*TASK DETAILS*
Determine the number of lines of the records below that include "button". Respond with the number and no other text.

*INFORMATION*
####################

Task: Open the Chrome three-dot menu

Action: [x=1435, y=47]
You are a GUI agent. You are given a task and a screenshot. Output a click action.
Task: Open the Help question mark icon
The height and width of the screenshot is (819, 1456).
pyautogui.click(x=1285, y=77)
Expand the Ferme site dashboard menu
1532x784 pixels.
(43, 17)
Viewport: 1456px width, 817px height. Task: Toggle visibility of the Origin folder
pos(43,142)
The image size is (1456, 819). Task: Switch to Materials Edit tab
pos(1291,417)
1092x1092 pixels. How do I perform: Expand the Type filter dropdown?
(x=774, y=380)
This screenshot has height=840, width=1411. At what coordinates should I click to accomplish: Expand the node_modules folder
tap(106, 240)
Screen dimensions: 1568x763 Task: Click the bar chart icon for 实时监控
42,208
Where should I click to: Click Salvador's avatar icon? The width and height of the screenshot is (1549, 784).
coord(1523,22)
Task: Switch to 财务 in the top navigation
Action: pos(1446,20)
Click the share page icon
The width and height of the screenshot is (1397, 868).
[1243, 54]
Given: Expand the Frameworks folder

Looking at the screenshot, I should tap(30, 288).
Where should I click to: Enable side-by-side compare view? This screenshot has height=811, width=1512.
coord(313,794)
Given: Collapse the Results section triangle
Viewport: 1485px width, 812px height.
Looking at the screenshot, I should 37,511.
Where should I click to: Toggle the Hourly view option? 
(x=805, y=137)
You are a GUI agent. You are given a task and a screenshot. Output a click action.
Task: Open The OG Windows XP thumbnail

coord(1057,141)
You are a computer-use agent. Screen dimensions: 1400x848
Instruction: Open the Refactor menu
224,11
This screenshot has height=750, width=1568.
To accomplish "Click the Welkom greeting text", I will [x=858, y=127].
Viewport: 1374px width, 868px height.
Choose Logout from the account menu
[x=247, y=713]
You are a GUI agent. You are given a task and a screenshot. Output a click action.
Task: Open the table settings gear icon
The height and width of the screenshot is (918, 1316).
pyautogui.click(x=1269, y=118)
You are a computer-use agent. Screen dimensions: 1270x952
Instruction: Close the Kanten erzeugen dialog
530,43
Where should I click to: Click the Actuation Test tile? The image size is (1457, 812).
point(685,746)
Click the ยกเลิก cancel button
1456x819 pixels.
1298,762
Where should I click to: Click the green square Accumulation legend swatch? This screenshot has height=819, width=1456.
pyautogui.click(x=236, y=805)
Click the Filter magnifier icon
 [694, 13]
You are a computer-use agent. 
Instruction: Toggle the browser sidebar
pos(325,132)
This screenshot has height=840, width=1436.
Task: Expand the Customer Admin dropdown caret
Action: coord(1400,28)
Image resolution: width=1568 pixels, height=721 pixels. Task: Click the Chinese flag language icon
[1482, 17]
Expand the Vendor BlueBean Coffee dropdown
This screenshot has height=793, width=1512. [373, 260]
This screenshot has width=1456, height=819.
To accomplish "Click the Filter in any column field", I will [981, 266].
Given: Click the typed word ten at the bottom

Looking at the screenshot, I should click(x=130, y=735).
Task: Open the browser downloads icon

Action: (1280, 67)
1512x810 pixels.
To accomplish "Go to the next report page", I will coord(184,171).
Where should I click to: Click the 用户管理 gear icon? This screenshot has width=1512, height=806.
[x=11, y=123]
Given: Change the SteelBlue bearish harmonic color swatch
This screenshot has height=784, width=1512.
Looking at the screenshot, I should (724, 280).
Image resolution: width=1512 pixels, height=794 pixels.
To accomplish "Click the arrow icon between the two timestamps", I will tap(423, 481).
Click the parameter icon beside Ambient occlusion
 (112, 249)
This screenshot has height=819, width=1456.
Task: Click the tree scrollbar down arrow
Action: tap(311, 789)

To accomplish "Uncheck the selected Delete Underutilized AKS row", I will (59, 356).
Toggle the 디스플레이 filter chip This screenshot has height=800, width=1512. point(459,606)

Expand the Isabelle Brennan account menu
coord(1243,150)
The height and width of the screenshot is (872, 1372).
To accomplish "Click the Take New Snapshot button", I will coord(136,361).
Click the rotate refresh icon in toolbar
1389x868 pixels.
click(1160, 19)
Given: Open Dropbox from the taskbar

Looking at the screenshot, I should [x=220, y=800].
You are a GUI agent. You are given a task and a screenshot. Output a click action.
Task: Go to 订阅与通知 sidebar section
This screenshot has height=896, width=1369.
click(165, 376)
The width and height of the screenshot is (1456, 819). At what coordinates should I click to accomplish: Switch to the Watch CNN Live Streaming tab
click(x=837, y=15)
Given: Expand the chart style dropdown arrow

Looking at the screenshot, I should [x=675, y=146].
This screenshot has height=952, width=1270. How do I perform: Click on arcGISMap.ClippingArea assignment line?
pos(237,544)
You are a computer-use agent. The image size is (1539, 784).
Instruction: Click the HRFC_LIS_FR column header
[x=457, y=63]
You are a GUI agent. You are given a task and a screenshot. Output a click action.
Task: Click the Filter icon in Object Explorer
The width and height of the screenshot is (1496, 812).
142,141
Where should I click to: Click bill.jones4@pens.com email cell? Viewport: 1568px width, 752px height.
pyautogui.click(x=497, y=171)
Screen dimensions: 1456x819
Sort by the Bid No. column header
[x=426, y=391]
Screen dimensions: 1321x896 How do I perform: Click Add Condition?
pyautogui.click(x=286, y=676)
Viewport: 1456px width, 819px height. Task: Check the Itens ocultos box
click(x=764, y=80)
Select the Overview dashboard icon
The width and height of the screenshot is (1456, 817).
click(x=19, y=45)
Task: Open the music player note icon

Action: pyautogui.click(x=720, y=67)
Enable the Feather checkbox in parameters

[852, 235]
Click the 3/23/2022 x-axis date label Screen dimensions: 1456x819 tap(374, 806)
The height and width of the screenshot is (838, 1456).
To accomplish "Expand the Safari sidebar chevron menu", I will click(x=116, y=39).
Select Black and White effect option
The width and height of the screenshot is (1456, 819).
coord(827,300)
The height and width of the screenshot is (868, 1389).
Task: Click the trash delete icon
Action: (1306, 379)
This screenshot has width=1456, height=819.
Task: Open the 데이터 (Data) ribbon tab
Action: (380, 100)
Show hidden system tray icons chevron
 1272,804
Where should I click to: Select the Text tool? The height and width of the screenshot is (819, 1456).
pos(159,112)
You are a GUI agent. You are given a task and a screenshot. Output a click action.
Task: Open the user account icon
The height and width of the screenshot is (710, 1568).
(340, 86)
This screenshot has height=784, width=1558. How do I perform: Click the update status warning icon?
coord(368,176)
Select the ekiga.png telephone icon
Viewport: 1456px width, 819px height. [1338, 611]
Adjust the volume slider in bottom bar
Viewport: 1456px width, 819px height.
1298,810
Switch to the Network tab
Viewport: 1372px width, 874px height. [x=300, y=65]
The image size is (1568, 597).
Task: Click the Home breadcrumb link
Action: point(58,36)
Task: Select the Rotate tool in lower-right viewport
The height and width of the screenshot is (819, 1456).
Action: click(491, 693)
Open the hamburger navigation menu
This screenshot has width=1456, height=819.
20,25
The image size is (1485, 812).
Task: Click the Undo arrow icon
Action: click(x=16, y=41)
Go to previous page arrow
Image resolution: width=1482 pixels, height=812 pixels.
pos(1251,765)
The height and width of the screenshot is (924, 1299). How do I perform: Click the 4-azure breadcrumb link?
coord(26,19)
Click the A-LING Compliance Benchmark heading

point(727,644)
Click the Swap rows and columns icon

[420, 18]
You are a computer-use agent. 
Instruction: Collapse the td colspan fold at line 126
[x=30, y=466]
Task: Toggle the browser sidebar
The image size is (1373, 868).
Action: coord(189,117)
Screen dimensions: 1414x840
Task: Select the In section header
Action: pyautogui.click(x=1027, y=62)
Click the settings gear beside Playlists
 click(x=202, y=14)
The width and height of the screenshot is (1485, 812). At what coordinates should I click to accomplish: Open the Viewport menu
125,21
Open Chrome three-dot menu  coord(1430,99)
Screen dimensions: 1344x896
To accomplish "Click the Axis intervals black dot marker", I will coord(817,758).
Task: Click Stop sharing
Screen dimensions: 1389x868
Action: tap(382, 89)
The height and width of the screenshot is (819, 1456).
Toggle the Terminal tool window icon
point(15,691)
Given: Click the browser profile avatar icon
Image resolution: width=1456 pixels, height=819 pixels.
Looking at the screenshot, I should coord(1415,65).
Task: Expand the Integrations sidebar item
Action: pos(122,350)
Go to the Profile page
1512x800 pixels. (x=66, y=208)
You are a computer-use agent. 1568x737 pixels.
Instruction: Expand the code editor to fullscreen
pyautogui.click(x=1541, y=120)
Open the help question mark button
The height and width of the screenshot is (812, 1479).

####################

*ANSWER FOR THIS EXERCISE*
3